[Date Prev][Date Next][Thread Prev][Thread Next][Date Index][Thread Index]

Re: [Xen-devel] [PATCH] Xen/pciback: Implement PCI slot or bus reset with 'do_flr' SysFS attribute



On Mon, Nov 06, 2017 at 12:48:42PM -0500, Govinda Tatti wrote:
> The life-cycle of a PCI device in Xen pciback is complex and is constrained
> by the generic PCI locking mechanism.
> 
> - It starts with the device being bound to us, for which we do a function
>   reset (done via SysFS so the PCI lock is held).
> - If the device is unbound from us, we also do a function reset
>   (done via SysFS so the PCI lock is held).

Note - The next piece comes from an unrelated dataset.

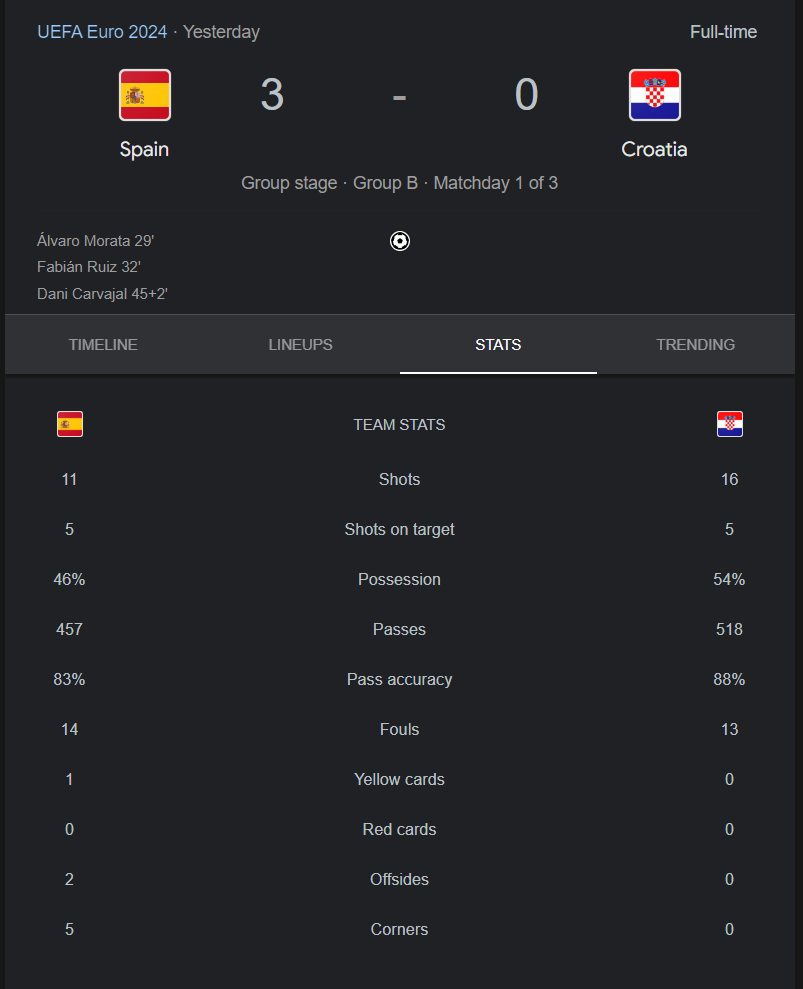Click the large Spain flag icon
This screenshot has width=803, height=989.
(145, 95)
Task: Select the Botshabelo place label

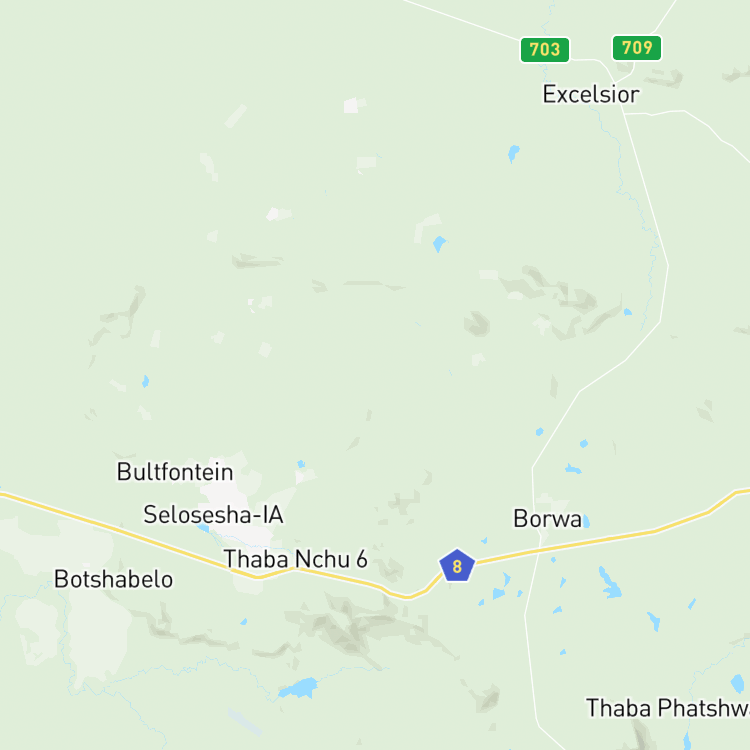Action: pyautogui.click(x=113, y=579)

> - If the device is un-assigned from a guest - we do a function reset
>   (no PCI lock is held).
> 
> All reset operations are done on the individual PCI function level
> (so bus:device:function).
> 
> The reset for an individual PCI function means device must support FLR
> (PCIe or AF), PM reset on D3hot->D0 device specific reset, or a secondary
> bus reset for a singleton device on a bus but FLR does not have widespread
> support or it is not reliable in some cases. So, we need to provide an
> alternate mechanism to users to perform a slot or bus level reset.
> 
> Currently, a slot or bus reset is not exposed in SysFS as there is no good
> way of exposing a bus topology there. This is due to the complexity -
> we MUST know that the different functions of a PCIe device are not in use
> by other drivers, or if they are in use (say one of them is assigned to a
> guest and the other is  idle) - it is still OK to reset the slot (assuming
> both of them are owned by Xen pciback).
> 
> This patch does that by doing a slot or bus reset (if slot not supported)
> if all of the functions of a PCIe device belong to Xen PCIback.
> 
> Due to the complexity with the PCI lock we cannot do the reset when a
> device is bound ('echo $BDF > bind') or when unbound ('echo $BDF > unbind')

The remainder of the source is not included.